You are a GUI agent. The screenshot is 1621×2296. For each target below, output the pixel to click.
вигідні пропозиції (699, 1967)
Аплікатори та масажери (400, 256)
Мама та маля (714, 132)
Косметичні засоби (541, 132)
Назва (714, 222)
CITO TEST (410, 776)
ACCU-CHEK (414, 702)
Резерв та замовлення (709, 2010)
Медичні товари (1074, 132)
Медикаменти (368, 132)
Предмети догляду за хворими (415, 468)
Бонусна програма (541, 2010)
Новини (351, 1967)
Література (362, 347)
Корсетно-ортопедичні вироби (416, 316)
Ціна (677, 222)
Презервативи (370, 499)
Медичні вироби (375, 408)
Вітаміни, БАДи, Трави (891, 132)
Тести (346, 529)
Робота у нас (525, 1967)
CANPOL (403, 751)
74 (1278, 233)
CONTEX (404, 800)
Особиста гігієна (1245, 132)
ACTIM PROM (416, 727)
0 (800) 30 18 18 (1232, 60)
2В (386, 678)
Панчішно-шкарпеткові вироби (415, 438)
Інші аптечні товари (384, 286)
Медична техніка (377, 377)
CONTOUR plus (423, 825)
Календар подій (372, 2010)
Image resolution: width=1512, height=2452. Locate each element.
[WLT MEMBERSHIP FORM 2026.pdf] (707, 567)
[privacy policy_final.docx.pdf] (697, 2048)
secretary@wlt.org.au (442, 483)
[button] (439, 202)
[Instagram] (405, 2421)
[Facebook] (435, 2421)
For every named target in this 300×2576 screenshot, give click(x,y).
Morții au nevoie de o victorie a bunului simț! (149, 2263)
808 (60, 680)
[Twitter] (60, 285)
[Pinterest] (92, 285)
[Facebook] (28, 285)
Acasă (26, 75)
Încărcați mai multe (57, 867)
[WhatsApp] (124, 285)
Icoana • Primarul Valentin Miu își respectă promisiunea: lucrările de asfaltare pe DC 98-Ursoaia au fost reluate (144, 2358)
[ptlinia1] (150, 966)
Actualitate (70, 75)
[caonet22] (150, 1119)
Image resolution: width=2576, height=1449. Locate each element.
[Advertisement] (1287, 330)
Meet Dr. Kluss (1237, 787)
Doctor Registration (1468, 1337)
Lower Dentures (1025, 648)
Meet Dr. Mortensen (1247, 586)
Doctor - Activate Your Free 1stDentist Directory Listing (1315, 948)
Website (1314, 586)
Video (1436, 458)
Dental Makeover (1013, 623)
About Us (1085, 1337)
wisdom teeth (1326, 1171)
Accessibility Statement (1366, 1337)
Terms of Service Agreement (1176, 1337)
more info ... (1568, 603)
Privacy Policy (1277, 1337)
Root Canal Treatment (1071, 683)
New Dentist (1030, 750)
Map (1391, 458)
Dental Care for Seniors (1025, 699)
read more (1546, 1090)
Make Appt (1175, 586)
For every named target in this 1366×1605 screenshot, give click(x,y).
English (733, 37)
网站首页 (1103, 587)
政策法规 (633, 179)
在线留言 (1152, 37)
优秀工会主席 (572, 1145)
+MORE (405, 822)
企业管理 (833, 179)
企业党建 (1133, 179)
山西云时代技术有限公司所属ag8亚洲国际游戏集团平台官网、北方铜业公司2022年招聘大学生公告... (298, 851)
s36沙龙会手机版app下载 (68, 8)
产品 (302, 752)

**WHAT IS BEING ASKED:** Give the records again, exactly as they appear.

**RESULT OF THIS TASK:**
You are a GUI agent. The screenshot is 1621×2296. For each target below, output the pixel to click.
вигідні пропозиції (699, 1967)
Аплікатори та масажери (400, 256)
Мама та маля (714, 132)
Косметичні засоби (541, 132)
Назва (714, 222)
CITO TEST (410, 776)
ACCU-CHEK (414, 702)
Резерв та замовлення (709, 2010)
Медичні товари (1074, 132)
Медикаменти (368, 132)
Предмети догляду за хворими (415, 468)
Бонусна програма (541, 2010)
Новини (351, 1967)
Література (362, 347)
Корсетно-ортопедичні вироби (416, 316)
Ціна (677, 222)
Презервативи (370, 499)
Медичні вироби (375, 408)
Вітаміни, БАДи, Трави (891, 132)
Тести (346, 529)
Робота у нас (525, 1967)
CANPOL (403, 751)
74 (1278, 233)
CONTEX (404, 800)
Особиста гігієна (1245, 132)
ACTIM PROM (416, 727)
0 (800) 30 18 18 (1232, 60)
2В (386, 678)
Панчішно-шкарпеткові вироби (415, 438)
Інші аптечні товари (384, 286)
Медична техніка (377, 377)
CONTOUR plus (423, 825)
Календар подій (372, 2010)
Image resolution: width=1512, height=2452. Locate each element.
[WLT MEMBERSHIP FORM 2026.pdf] (707, 567)
[privacy policy_final.docx.pdf] (697, 2048)
secretary@wlt.org.au (442, 483)
[button] (439, 202)
[Instagram] (405, 2421)
[Facebook] (435, 2421)
For every named target in this 300×2576 screenshot, give click(x,y).
Morții au nevoie de o victorie a bunului simț! (149, 2263)
808 (60, 680)
[Twitter] (60, 285)
[Pinterest] (92, 285)
[Facebook] (28, 285)
Acasă (26, 75)
Încărcați mai multe (57, 867)
[WhatsApp] (124, 285)
Icoana • Primarul Valentin Miu își respectă promisiunea: lucrările de asfaltare pe DC 98-Ursoaia au fost reluate (144, 2358)
[ptlinia1] (150, 966)
Actualitate (70, 75)
[caonet22] (150, 1119)
Image resolution: width=2576, height=1449. Locate each element.
[Advertisement] (1287, 330)
Meet Dr. Kluss (1237, 787)
Doctor Registration (1468, 1337)
Lower Dentures (1025, 648)
Meet Dr. Mortensen (1247, 586)
Doctor - Activate Your Free 1stDentist Directory Listing (1315, 948)
Website (1314, 586)
Video (1436, 458)
Dental Makeover (1013, 623)
About Us (1085, 1337)
wisdom teeth (1326, 1171)
Accessibility Statement (1366, 1337)
Terms of Service Agreement (1176, 1337)
more info ... (1568, 603)
Privacy Policy (1277, 1337)
Root Canal Treatment (1071, 683)
New Dentist (1030, 750)
Map (1391, 458)
Dental Care for Seniors (1025, 699)
read more (1546, 1090)
Make Appt (1175, 586)
For every named target in this 1366×1605 screenshot, give click(x,y).
English (733, 37)
网站首页 (1103, 587)
政策法规 (633, 179)
在线留言 (1152, 37)
优秀工会主席 (572, 1145)
+MORE (405, 822)
企业管理 (833, 179)
企业党建 (1133, 179)
山西云时代技术有限公司所属ag8亚洲国际游戏集团平台官网、北方铜业公司2022年招聘大学生公告... (298, 851)
s36沙龙会手机版app下载 (68, 8)
产品 (302, 752)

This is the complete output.